Price, Power and Performance


07/01/2012








At The ConFab 2012, which took place in June at The Encore at The Wynn in Las Vegas, Mike Noonen of GLOBALFOUNDRIES kicked off the Fabless-Foundry Supply Chain session, noting that the manufacturing cycle time is now sometimes longer than the product lifetime.


Noonen noted that the semiconductor industry has always had the cyclic reality of the semiconductor cycle to deal with. This challenge has been compounded by several factors in recent years that fabless and fab-lite companies must contend with. These are:


??? Financial markets demanding higher returns and hence more operational efficiency


??? Fewer options for leading edge manufacturing


??? Product lifecycles that much shorter than design and even production times in some markets


??? Disaggregated worldwide supply chain that can be disrupted by natural disasters


In the same session, Nick Yu of Qualcomm described the "internet of things" as the biggest platform in the history of mankind. "It's going to explode," he said. "The world is moving to a higher level of abstraction," he added, pointing to the amount of social networking in the world. "All of these applications are in their infancy," he said, noting that in many parts of the world, people's first experience with the internet will be on a smart phone. "PCs and laptops are probably a thing of the past," he said. "The smartphone is the remote control for your life." He also said your first 3D camera is going to be in your phone.

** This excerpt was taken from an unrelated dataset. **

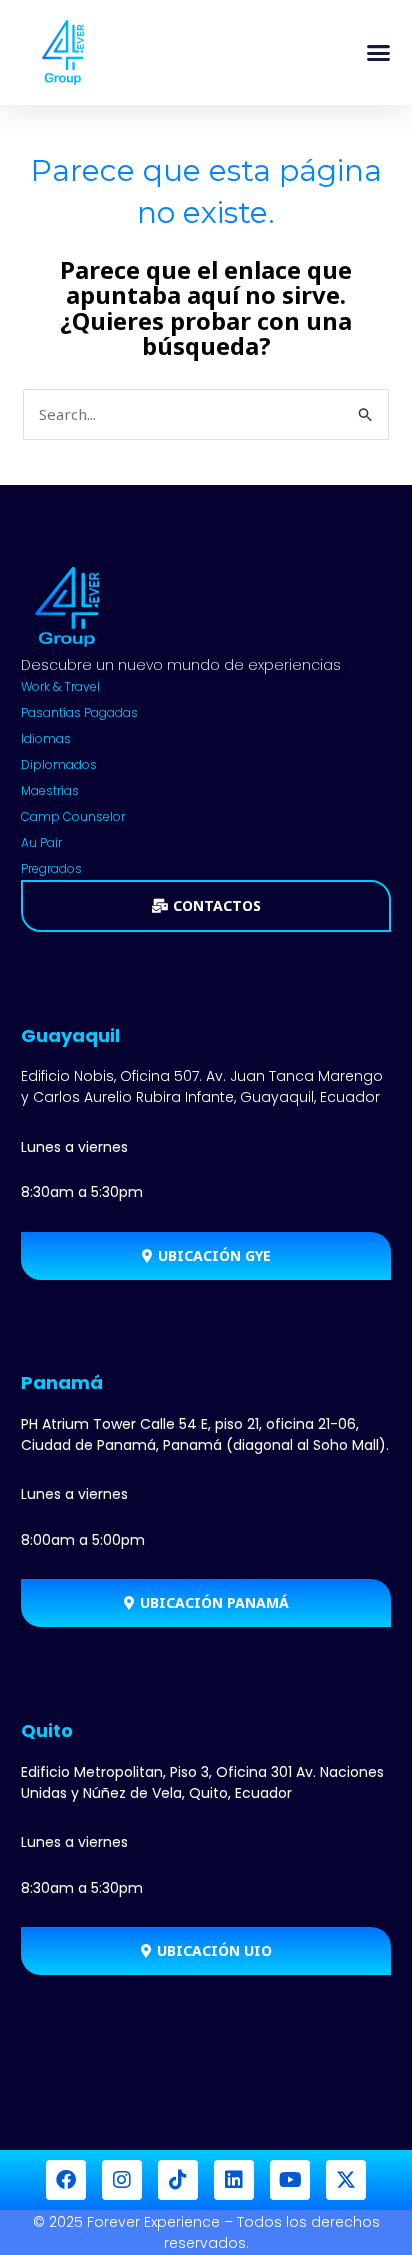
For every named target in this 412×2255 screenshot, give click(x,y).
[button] (379, 53)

All presenters emphasized three requirements moving forward: power, performance and price. "Power and cost are now a higher priority than performance," he said. "Chip cost reduction may not happen at advanced technology nodes," Yu warned.


BJ Woo of TSMC highlighted the many challenges faced by foundries, and the responsibilities they face. "Just delivering an accurate SPICE model is very challenging," she said. Fortunately, new technologies can actually reduce variability. "When you move to high-k metal gate, the variability is reduced," she said. "When you move to FinFET, it's even further reduced."